-- Start of Dataset extract --

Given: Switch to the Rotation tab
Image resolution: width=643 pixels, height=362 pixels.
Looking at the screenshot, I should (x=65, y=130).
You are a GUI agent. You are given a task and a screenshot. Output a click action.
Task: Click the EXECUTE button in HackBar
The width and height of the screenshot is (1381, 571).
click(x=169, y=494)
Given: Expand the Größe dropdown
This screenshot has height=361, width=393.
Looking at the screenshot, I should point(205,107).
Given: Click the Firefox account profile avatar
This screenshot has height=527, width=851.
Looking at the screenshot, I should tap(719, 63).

-- End of Dataset extract --

__What is required__: Turn every line of the listing above into a Markdown table with two columns, Row and Line, numbering the rows and leaving out blank lines.

__Response__:
| Row | Line |
|---|---|
| 1 | Given: Switch to the Rotation tab |
| 2 | Image resolution: width=643 pixels, height=362 pixels. |
| 3 | Looking at the screenshot, I should (x=65, y=130). |
| 4 | You are a GUI agent. You are given a task and a screenshot. Output a click action. |
| 5 | Task: Click the EXECUTE button in HackBar |
| 6 | The width and height of the screenshot is (1381, 571). |
| 7 | click(x=169, y=494) |
| 8 | Given: Expand the Größe dropdown |
| 9 | This screenshot has height=361, width=393. |
| 10 | Looking at the screenshot, I should point(205,107). |
| 11 | Given: Click the Firefox account profile avatar |
| 12 | This screenshot has height=527, width=851. |
| 13 | Looking at the screenshot, I should tap(719, 63). |